---- Document excerpt
An arm passes across a plate in the big machine, depositing powdered metal before a laser fuses it all together.
Wipe. Zap. Wipe. Zap.
Hour by hour, and layer by painstaking layer, the machine, a 3D metal printer built by 3D Systems, hums away.
Wipe. Zap. Wipe. Zap.
“This build has over a thousand layers so it’s just slowly making its way through,” Dan Hebert, an engineer at Newport News Shipbuilding said. “It’ll take a little over a day. It runs continuously.”
A little more than two miles from where workers at Newport News Shipbuilding are assembling the future aircraft carriers John F. Kennedy and Enterprise along the James River, a new tangent in the future of shipbuilding has been slowly taking shape in a nondescript office in an industrial park.
--------
_Stated task A:_ In the passage on 3D metal printing, which company built the machine?
_Stated task B:_ List every proper name in the passage on 3D metal printing.
---- Given entries
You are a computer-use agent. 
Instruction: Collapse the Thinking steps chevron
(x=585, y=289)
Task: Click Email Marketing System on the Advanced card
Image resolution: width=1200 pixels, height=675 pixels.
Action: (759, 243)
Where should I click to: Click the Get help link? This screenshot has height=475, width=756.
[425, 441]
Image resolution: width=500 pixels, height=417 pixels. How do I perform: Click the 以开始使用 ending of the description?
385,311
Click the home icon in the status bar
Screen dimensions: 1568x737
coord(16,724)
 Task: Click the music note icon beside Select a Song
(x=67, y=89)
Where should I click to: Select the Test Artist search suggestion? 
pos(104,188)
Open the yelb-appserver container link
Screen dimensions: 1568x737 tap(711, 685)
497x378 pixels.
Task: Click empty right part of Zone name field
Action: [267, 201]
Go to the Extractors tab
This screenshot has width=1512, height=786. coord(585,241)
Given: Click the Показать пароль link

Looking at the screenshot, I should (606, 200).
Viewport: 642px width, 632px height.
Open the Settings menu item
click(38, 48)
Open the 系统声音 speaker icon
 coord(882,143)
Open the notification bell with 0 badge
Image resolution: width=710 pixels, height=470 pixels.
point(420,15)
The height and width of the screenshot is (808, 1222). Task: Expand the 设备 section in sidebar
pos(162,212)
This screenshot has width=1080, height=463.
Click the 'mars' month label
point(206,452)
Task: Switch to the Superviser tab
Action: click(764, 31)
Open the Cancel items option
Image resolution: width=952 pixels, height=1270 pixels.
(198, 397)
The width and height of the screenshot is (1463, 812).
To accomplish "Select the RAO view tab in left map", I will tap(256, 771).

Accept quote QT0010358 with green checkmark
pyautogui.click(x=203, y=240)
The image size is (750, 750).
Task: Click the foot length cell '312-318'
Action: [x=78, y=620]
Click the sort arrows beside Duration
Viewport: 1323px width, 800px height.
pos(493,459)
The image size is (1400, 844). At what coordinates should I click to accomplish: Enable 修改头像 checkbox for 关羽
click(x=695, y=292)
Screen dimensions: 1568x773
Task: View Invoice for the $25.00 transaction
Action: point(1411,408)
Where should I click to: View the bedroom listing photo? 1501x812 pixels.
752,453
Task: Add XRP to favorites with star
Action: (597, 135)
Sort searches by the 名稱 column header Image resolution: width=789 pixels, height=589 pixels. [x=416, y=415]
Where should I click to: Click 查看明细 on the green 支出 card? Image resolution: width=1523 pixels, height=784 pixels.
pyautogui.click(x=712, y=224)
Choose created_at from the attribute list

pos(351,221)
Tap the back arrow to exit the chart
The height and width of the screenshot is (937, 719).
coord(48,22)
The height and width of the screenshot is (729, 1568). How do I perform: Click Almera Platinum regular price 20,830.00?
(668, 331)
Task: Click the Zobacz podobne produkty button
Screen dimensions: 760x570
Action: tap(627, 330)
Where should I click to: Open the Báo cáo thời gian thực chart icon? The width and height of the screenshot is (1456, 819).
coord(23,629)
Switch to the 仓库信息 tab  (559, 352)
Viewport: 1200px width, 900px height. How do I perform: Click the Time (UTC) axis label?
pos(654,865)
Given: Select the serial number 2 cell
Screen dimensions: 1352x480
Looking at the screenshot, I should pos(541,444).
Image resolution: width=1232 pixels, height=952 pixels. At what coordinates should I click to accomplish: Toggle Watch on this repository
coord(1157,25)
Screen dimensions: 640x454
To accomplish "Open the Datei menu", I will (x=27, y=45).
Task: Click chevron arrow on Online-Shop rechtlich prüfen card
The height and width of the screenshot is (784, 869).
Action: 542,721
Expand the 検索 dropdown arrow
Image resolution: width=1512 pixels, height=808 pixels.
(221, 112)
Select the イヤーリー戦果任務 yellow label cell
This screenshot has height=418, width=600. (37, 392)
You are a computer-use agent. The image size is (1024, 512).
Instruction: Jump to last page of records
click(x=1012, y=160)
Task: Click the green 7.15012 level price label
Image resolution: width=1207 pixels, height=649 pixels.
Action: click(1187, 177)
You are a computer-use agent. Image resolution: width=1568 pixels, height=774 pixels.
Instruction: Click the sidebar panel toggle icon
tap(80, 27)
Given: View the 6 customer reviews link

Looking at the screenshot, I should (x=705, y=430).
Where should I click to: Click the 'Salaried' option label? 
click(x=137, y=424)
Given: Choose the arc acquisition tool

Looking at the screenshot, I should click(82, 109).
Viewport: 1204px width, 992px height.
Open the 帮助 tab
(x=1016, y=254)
--------
_Written reply A:_ 3D Systems

_Written reply B:_ 3D Systems, Dan Hebert, Newport News Shipbuilding, John F. Kennedy, Enterprise, James River